• PROBLEM TO SOLVE: Would you print the listing that follows exactly, but without its pictures?

────

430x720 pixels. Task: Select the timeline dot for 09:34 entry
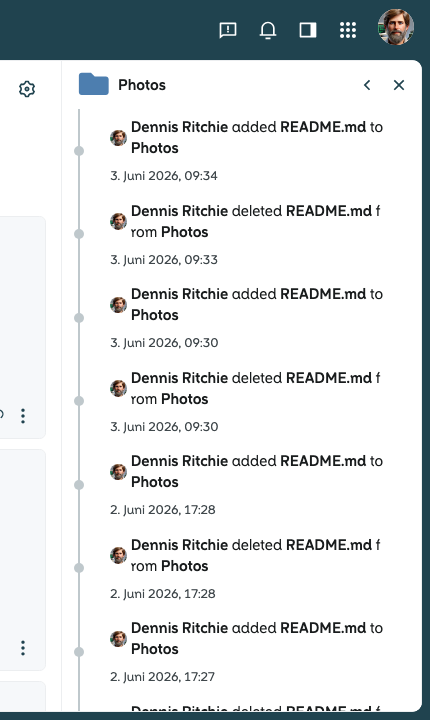click(79, 151)
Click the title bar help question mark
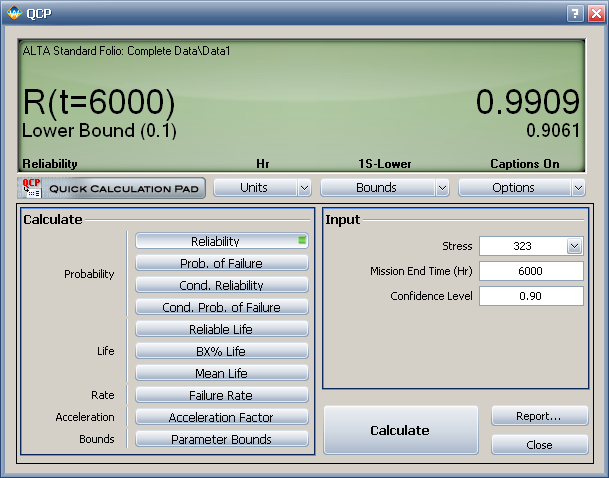This screenshot has height=478, width=609. 575,13
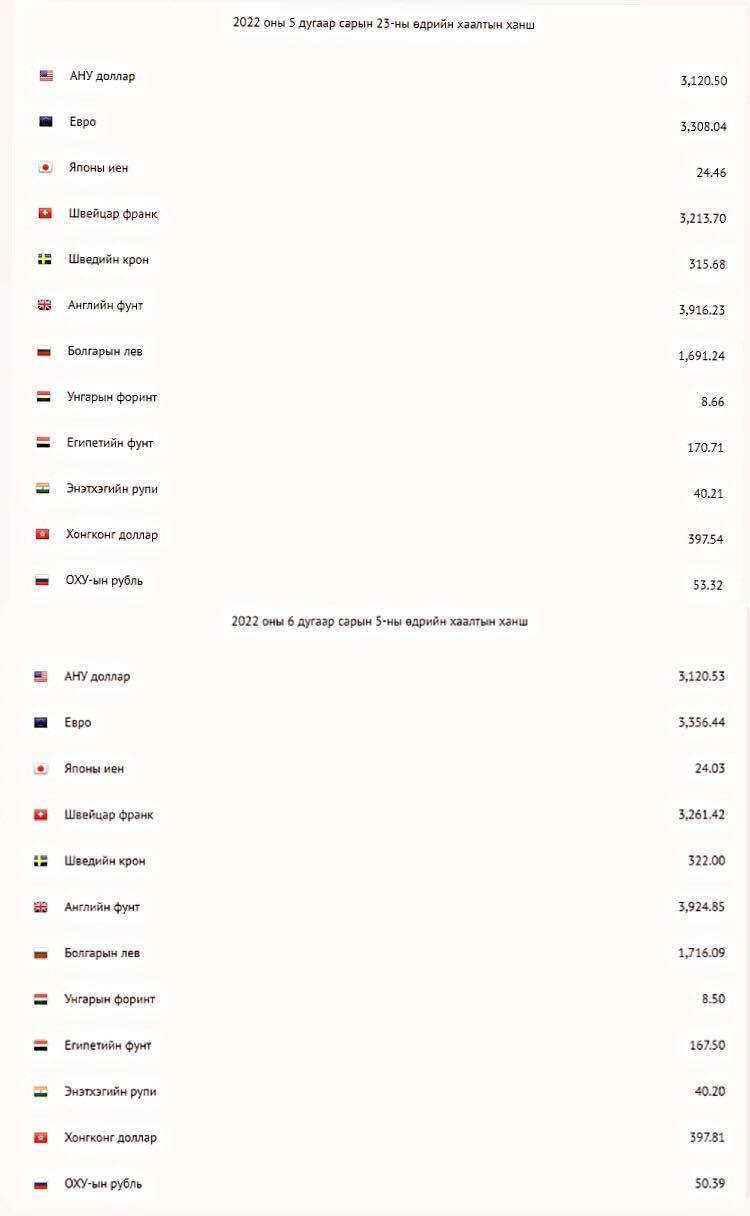
Task: Click the Bulgarian flag in the June 5 table
Action: click(x=41, y=953)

────

• SOLUTION FOR THIS EXERCISE:
430x720 pixels. Task: Select the timeline dot for 09:34 entry
click(79, 151)
Click the title bar help question mark
This screenshot has height=478, width=609. 575,13
Task: Click the Bulgarian flag in the June 5 table
Action: click(x=41, y=953)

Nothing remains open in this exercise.